▸ ENTRIES PROVIDED
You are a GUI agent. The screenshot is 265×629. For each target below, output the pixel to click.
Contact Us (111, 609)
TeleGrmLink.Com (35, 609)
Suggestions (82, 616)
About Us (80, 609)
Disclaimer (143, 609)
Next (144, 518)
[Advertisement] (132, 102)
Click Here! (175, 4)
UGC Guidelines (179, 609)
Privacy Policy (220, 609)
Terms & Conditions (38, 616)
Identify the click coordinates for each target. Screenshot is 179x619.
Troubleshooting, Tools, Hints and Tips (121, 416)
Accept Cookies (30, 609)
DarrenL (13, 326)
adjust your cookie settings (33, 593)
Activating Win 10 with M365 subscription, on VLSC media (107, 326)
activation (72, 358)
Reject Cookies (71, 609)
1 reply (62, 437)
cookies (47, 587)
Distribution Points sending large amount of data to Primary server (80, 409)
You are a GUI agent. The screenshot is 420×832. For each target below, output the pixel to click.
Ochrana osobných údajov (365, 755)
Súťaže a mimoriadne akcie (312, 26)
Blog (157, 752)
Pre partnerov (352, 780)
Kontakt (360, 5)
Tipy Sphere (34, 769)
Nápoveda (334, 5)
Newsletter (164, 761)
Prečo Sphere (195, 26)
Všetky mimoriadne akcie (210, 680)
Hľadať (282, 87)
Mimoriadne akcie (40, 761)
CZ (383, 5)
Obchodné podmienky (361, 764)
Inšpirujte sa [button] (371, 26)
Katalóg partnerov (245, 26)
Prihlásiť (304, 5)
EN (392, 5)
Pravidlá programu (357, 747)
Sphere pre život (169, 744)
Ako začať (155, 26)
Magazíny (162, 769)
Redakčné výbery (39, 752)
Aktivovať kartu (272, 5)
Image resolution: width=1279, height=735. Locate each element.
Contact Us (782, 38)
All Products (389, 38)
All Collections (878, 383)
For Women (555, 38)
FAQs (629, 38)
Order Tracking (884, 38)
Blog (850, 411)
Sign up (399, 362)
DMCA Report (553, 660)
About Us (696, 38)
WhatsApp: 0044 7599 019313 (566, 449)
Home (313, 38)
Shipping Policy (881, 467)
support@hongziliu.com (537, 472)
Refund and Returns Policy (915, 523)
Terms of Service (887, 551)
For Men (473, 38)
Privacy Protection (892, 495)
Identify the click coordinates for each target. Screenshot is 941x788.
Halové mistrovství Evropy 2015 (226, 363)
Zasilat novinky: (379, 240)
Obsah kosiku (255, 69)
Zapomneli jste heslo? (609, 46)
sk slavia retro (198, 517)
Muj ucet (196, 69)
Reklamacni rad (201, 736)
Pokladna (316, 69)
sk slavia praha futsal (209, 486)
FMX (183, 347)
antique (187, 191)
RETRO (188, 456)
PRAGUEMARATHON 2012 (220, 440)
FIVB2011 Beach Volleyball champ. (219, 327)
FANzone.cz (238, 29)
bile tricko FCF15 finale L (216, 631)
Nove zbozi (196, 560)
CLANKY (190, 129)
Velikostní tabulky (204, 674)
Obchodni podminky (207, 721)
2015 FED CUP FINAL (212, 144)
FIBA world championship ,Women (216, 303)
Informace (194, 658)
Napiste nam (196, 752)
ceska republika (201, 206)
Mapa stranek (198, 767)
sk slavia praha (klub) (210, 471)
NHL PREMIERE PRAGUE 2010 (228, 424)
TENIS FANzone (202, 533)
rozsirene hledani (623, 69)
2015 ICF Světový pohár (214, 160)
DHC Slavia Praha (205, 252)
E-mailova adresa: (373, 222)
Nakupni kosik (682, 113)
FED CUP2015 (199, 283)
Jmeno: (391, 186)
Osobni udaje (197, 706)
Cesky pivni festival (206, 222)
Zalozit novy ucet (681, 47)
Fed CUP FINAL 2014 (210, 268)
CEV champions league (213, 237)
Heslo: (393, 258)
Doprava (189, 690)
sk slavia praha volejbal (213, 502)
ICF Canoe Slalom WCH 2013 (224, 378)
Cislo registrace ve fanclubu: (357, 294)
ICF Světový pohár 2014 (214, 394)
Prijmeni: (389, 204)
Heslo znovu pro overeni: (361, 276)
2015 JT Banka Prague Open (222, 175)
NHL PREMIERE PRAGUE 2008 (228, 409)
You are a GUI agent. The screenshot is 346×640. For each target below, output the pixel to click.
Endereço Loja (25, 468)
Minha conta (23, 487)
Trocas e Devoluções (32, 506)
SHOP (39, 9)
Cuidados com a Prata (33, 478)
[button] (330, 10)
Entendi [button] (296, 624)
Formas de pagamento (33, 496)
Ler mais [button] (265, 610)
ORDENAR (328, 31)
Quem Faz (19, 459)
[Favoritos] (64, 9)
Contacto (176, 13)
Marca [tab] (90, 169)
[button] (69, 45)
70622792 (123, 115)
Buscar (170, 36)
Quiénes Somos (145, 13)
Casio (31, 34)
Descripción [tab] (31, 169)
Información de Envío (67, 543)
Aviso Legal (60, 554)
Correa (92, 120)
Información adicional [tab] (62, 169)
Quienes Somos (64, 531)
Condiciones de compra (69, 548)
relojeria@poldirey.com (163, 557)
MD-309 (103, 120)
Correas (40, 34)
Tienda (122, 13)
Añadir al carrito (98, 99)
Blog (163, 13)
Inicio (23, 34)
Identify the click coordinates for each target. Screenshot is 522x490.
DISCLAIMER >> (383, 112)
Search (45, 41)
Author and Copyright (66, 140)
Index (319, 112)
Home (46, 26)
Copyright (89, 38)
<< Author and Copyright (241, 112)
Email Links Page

▸ AIM OF THE TASK
Revise every line of the records, changing each "Contact Us" to "Get in Touch" and leaving everything else as it is.

▸ TASK OUTPUT
You are a GUI agent. The screenshot is 265×629. For each target below, output the pixel to click.
Get in Touch (111, 609)
TeleGrmLink.Com (35, 609)
Suggestions (82, 616)
About Us (80, 609)
Disclaimer (143, 609)
Next (144, 518)
[Advertisement] (132, 102)
Click Here! (175, 4)
UGC Guidelines (179, 609)
Privacy Policy (220, 609)
Terms & Conditions (38, 616)
Identify the click coordinates for each target. Screenshot is 179x619.
Troubleshooting, Tools, Hints and Tips (121, 416)
Accept Cookies (30, 609)
DarrenL (13, 326)
adjust your cookie settings (33, 593)
Activating Win 10 with M365 subscription, on VLSC media (107, 326)
activation (72, 358)
Reject Cookies (71, 609)
1 reply (62, 437)
cookies (47, 587)
Distribution Points sending large amount of data to Primary server (80, 409)
You are a GUI agent. The screenshot is 420×832. For each target below, output the pixel to click.
Ochrana osobných údajov (365, 755)
Súťaže a mimoriadne akcie (312, 26)
Blog (157, 752)
Pre partnerov (352, 780)
Kontakt (360, 5)
Tipy Sphere (34, 769)
Nápoveda (334, 5)
Newsletter (164, 761)
Prečo Sphere (195, 26)
Všetky mimoriadne akcie (210, 680)
Hľadať (282, 87)
Mimoriadne akcie (40, 761)
CZ (383, 5)
Obchodné podmienky (361, 764)
Inšpirujte sa [button] (371, 26)
Katalóg partnerov (245, 26)
Prihlásiť (304, 5)
EN (392, 5)
Pravidlá programu (357, 747)
Sphere pre život (169, 744)
Ako začať (155, 26)
Magazíny (162, 769)
Redakčné výbery (39, 752)
Aktivovať kartu (272, 5)
Image resolution: width=1279, height=735. Locate each element.
Get in Touch (782, 38)
All Products (389, 38)
All Collections (878, 383)
For Women (555, 38)
FAQs (629, 38)
Order Tracking (884, 38)
Blog (850, 411)
Sign up (399, 362)
DMCA Report (553, 660)
About Us (696, 38)
WhatsApp: 0044 7599 019313 (566, 449)
Home (313, 38)
Shipping Policy (881, 467)
support@hongziliu.com (537, 472)
Refund and Returns Policy (915, 523)
Terms of Service (887, 551)
For Men (473, 38)
Privacy Protection (892, 495)
Identify the click coordinates for each target. Screenshot is 941x788.
Halové mistrovství Evropy 2015 (226, 363)
Zasilat novinky: (379, 240)
Obsah kosiku (255, 69)
Zapomneli jste heslo? (609, 46)
sk slavia retro (198, 517)
Muj ucet (196, 69)
Reklamacni rad (201, 736)
Pokladna (316, 69)
sk slavia praha futsal (209, 486)
FMX (183, 347)
antique (187, 191)
RETRO (188, 456)
PRAGUEMARATHON 2012 (220, 440)
FIVB2011 Beach Volleyball champ. (219, 327)
FANzone.cz (238, 29)
bile tricko FCF15 finale L (216, 631)
Nove zbozi (196, 560)
CLANKY (190, 129)
Velikostní tabulky (204, 674)
Obchodni podminky (207, 721)
2015 FED CUP FINAL (212, 144)
FIBA world championship ,Women (216, 303)
Informace (194, 658)
Napiste nam (196, 752)
ceska republika (201, 206)
Mapa stranek (198, 767)
sk slavia praha (klub) (210, 471)
NHL PREMIERE PRAGUE 2010 (228, 424)
TENIS FANzone (202, 533)
rozsirene hledani (623, 69)
2015 ICF Světový pohár (214, 160)
DHC Slavia Praha (205, 252)
E-mailova adresa: (373, 222)
Nakupni kosik (682, 113)
FED CUP2015 (199, 283)
Jmeno: (391, 186)
Osobni udaje (197, 706)
Cesky pivni festival (206, 222)
Zalozit novy ucet (681, 47)
Fed CUP FINAL 2014 (210, 268)
CEV champions league (213, 237)
Heslo: (393, 258)
Doprava (189, 690)
sk slavia praha volejbal (213, 502)
ICF Canoe Slalom WCH 2013 (224, 378)
Cislo registrace ve fanclubu: (357, 294)
ICF Světový pohár 2014 (214, 394)
Prijmeni: (389, 204)
Heslo znovu pro overeni: (361, 276)
2015 JT Banka Prague Open (222, 175)
NHL PREMIERE PRAGUE 2008 (228, 409)
You are a GUI agent. The screenshot is 346×640. For each target below, output the pixel to click.
Endereço Loja (25, 468)
Minha conta (23, 487)
Trocas e Devoluções (32, 506)
SHOP (39, 9)
Cuidados com a Prata (33, 478)
[button] (330, 10)
Entendi [button] (296, 624)
Formas de pagamento (33, 496)
Ler mais [button] (265, 610)
ORDENAR (328, 31)
Quem Faz (19, 459)
[Favoritos] (64, 9)
Contacto (176, 13)
Marca [tab] (90, 169)
[button] (69, 45)
70622792 (123, 115)
Buscar (170, 36)
Quiénes Somos (145, 13)
Casio (31, 34)
Descripción [tab] (31, 169)
Información de Envío (67, 543)
Aviso Legal (60, 554)
Correa (92, 120)
Información adicional [tab] (62, 169)
Quienes Somos (64, 531)
Condiciones de compra (69, 548)
relojeria@poldirey.com (163, 557)
MD-309 (103, 120)
Correas (40, 34)
Tienda (122, 13)
Añadir al carrito (98, 99)
Blog (163, 13)
Inicio (23, 34)
Identify the click coordinates for each target. Screenshot is 522x490.
DISCLAIMER >> (383, 112)
Search (45, 41)
Author and Copyright (66, 140)
Index (319, 112)
Home (46, 26)
Copyright (89, 38)
<< Author and Copyright (241, 112)
Email Links Page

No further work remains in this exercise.